Col. Edward Shames, the last surviving Band of Brothers officer, dies at 99

Miguel Ortiz
Dec 5, 2021 12:40 PM PST
3 minute read
Left: Shames, as portrayed in Band of Brothers. Right, Shames.

Left: Shames, as portrayed in Band of Brothers. Right, Shames.


Much of the American public was introduced to Edward Shames in the HBO miniseries Band of Brothers. During Episode 7:…

Much of the American public was introduced to Edward Shames in the HBO miniseries Band of Brothers. During Episode 7: "The Breaking Point," Lt. Shames is depicted as a cantankerous and overly vocal officer. "Shames? He's seen too many war movies," Lt. Winters remarks as he ponders Easy Company's platoon leaders. "[He] thinks he has to yell all the time." While he was known to be a yeller, Shames was also known to be a good officer. In fact, he eventually reached the rank of colonel. Shames was noted as being the last surviving Easy Company officer and one of the last soldiers from the famed unit, along with Pfc.

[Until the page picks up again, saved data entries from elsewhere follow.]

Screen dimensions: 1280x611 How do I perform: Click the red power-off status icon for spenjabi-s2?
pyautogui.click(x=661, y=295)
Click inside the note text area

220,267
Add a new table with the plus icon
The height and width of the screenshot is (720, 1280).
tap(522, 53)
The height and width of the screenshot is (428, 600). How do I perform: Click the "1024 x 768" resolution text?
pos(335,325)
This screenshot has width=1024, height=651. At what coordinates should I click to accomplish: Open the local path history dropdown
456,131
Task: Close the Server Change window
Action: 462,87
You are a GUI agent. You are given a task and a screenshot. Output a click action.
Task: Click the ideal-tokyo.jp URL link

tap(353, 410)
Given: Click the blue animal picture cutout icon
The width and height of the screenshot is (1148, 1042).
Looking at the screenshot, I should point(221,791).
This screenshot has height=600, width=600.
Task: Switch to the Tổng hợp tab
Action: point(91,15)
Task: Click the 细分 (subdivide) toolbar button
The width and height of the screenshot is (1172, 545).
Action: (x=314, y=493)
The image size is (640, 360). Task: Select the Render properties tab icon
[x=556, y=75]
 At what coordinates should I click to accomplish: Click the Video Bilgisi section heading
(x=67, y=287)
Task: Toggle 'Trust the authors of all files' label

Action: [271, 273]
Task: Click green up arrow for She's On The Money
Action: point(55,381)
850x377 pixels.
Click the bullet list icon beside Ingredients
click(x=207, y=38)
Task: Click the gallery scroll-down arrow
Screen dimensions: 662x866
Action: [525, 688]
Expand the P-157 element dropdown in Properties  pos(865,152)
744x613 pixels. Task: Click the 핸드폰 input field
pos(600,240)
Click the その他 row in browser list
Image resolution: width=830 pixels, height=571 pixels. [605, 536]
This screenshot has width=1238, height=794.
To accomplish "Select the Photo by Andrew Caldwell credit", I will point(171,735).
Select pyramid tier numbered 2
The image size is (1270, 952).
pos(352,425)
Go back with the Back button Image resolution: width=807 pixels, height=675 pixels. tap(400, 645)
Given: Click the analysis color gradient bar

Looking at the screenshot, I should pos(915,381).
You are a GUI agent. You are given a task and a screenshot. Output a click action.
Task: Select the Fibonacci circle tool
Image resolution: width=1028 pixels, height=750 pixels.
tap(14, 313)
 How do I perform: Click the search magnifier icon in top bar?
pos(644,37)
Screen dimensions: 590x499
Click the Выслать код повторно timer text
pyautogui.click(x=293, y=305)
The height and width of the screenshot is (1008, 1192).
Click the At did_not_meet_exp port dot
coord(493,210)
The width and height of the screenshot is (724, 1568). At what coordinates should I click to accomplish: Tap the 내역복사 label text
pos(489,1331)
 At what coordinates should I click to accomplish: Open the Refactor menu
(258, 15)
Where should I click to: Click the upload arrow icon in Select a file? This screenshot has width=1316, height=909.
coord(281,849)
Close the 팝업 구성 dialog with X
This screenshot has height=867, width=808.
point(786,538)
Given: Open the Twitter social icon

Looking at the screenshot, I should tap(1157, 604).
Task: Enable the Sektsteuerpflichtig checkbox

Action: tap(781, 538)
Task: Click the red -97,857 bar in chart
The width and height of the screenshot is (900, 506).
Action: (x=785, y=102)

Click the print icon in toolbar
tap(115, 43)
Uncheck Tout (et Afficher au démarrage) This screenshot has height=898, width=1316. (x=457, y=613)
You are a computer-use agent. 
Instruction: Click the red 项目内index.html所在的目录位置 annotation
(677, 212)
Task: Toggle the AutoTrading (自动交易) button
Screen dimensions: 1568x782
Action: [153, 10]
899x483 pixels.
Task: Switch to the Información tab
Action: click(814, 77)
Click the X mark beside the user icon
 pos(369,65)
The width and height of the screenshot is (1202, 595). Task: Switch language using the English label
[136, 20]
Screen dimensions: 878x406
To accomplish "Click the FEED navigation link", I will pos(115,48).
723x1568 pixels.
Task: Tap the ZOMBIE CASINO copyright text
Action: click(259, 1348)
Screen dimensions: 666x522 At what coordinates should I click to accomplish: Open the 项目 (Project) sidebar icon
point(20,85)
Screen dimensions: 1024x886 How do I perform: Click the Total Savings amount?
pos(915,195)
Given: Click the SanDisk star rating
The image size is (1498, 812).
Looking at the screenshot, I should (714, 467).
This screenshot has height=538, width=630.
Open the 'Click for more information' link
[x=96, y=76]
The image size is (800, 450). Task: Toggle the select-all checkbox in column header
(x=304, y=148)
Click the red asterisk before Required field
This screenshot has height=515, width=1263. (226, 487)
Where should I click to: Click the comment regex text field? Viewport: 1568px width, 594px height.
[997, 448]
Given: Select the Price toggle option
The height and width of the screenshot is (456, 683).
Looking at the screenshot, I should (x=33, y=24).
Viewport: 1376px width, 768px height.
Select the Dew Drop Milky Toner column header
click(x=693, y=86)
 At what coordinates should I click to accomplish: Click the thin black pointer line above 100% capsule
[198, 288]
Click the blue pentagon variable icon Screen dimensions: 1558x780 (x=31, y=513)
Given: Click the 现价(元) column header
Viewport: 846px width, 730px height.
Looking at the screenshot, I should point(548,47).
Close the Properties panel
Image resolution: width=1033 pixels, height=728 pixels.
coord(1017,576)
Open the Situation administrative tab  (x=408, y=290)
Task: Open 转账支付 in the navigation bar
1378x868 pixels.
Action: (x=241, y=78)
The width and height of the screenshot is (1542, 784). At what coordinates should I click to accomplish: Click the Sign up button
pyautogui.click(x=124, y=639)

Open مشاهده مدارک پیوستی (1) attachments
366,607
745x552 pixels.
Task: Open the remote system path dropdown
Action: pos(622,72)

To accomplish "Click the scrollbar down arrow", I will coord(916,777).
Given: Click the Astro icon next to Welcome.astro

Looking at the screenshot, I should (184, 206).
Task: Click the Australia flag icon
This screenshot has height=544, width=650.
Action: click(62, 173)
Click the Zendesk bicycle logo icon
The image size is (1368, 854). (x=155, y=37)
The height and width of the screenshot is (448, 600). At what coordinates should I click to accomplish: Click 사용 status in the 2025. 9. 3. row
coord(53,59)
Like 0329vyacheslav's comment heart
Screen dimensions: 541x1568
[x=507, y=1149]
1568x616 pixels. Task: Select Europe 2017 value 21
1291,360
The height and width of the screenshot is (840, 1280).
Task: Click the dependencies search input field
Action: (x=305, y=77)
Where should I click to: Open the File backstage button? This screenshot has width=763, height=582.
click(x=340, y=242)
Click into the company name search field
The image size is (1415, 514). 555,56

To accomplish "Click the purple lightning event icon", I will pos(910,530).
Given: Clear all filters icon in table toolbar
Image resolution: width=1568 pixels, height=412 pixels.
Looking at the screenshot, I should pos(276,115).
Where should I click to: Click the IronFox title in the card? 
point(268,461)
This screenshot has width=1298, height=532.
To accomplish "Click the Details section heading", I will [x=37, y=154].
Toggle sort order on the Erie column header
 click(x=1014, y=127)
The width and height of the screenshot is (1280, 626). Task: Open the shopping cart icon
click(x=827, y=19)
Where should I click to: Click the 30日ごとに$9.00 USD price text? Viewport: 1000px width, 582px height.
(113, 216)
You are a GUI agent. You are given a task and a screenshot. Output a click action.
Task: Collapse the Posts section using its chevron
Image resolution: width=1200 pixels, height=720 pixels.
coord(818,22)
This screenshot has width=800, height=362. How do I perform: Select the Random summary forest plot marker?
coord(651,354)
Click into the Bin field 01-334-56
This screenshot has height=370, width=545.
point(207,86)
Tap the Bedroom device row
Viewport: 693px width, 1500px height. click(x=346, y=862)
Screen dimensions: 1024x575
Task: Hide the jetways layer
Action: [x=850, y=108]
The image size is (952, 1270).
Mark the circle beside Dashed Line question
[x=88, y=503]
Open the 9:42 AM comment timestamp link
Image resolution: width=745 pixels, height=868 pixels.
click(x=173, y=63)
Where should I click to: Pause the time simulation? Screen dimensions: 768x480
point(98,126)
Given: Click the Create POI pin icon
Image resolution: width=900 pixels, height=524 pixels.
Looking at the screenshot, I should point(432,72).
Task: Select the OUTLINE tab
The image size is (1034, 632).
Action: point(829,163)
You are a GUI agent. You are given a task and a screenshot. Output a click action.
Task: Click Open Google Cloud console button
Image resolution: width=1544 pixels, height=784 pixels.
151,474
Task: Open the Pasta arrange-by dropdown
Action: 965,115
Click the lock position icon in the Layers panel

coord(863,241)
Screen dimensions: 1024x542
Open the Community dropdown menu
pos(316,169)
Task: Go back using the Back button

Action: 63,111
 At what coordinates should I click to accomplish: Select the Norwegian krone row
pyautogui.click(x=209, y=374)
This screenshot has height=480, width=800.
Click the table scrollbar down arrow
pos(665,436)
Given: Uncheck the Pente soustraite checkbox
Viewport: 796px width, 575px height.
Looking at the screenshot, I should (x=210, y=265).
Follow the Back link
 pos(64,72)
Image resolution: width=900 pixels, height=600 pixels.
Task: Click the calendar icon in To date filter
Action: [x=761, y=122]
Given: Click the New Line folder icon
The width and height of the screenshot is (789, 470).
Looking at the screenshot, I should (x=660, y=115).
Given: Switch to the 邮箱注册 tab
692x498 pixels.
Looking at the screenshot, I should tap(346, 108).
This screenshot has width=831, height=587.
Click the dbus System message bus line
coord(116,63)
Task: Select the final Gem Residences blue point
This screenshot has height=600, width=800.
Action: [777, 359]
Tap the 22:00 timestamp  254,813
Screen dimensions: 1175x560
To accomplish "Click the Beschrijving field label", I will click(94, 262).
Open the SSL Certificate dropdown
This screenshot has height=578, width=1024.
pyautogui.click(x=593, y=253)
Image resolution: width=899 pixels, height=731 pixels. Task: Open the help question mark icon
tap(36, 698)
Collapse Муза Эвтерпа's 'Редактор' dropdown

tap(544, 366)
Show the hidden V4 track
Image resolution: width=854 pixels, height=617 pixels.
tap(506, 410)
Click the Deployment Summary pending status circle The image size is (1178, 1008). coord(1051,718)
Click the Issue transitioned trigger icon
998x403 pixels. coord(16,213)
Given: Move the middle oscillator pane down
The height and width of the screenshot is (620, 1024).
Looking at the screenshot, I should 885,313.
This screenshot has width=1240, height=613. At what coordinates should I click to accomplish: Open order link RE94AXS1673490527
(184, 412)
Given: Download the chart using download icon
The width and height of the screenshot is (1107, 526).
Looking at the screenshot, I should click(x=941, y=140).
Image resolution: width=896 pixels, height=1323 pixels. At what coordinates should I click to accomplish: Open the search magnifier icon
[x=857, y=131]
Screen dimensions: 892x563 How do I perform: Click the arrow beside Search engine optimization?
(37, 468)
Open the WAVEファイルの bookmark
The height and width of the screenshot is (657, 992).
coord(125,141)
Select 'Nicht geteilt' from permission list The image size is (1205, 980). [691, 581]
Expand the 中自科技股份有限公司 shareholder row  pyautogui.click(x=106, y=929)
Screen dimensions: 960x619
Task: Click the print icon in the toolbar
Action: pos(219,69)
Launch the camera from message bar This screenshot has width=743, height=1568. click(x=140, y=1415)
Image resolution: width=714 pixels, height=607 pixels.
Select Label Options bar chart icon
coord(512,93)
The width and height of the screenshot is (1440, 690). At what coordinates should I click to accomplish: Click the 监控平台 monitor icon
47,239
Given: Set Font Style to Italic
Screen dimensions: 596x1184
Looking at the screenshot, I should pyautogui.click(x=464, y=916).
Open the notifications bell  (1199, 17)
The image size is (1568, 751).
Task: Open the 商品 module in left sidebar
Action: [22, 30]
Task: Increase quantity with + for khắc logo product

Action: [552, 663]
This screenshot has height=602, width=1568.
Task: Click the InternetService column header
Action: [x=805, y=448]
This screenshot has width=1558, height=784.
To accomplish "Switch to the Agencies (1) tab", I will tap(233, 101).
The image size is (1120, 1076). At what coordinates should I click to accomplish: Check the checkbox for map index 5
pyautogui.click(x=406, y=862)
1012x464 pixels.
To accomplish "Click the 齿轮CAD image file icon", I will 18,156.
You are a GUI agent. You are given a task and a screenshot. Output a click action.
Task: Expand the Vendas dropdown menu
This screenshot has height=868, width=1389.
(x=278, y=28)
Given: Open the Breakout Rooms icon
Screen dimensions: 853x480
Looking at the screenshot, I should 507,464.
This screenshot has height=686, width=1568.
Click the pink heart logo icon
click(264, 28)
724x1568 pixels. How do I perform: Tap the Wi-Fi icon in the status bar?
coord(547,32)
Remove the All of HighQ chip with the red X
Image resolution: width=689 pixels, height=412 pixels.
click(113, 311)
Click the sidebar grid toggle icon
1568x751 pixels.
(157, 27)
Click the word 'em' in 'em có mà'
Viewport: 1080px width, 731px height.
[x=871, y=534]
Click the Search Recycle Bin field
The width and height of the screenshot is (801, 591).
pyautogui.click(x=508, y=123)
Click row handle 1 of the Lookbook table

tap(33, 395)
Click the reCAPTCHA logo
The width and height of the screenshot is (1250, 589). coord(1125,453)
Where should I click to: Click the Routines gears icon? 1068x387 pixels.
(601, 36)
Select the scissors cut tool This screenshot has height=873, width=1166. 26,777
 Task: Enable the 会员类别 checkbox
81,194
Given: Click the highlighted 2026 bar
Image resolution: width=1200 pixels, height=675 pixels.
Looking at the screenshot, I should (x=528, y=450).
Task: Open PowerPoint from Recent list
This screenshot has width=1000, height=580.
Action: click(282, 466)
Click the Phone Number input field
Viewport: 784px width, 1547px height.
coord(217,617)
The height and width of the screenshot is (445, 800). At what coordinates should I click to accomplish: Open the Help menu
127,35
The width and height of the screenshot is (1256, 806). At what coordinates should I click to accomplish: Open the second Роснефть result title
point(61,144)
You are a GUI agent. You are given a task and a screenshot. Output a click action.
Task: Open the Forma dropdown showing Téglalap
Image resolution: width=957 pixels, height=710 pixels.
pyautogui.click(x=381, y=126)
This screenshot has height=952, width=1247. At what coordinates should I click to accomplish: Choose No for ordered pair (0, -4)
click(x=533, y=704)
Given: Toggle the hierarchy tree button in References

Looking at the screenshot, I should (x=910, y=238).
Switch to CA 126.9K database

Bradford Freeman.

Lt. Shames as portrayed by Joseph May in Band of Brothers (HBO)

Shames was born in Norfolk, Virginia on June 13, 1922. In August 1942, he joined the Army and volunteered for the newly formed parachute infantry. Training at Camp Toccoa, Georgia, Shames initially served as a private in Item Company, 3rd Battalion, 506th Parachute Infantry Regiment, 101st Airborne Division. In England, he was promoted to Operations Sergeant and built the the sandtables studied by his fellow paratroopers prior to the invasion of Normandy.

Shames in his Army Greens (U.S. Army)

On D-Day, Shames made his first combat jump. Shortly thereafter, on June 13, 1944, he was given a battlefield promotion to 2nd Lt., becoming the first 3rd Battalion NCO to receive a battlefield commission in Normandy. His promotion also came with a transfer to Easy Company, 2nd Battalion where his took charge of 3rd Platoon.

Shames (left) with another Easy Company troopers (U.S. Army)

During Operation Market Garden, Shames led his platoon and later volunteered to rescue stranded British paratroopers during Operation Pegasus. He was wounded in his left leg before the 101st was called on to hold back the Nazi counteroffensive in Bastogne. During the Battle of the Bulge, Shames and Sgt. Paul Rogers knocked out a German tank with a bazooka at Foy. Although he developed a reputation as a stubborn and outspoken officer, Shames earned the respect of his men. He held them and himself to a high standard that history has come to know Easy Company for.

Easy Company enjoys some well-earned R&R at the Eagle's Nest (U.S. Army)

In Germany, Shames was the first Screaming Eagle to enter the Dachau concentration camp, just a few days after it was liberated. He was deeply affected by the experience due to his partially-Jewish heritage. Following Germany's surrender, Shames and Easy Company secured Hitler's Eagle's Nest mountaintop villa. There, Shames secured a few bottles of cognac labeled "for the Fuhrer's use only." He would later use the cognac to toast his oldest son's Bar Mitzvah.

Shames was the last surviving Easy Company officer (U.S. Army)

After the war, Shames worked for the National Security Agency and became an expert on Middle East affairs. He also remained in the Army Reserve and later retired as a colonel. On November 6, 2021, the American Veterans Center, at its annual Veterans Conference and Honors program, gave a final toast to Shames and presented him with the distinguished Doolittle Tokyo Raiders Wings of Valor Award. He passed away peacefully at his home on December 3, 2021 at the age of 99. Col. Shames was the last surviving officer of the famous Easy Company.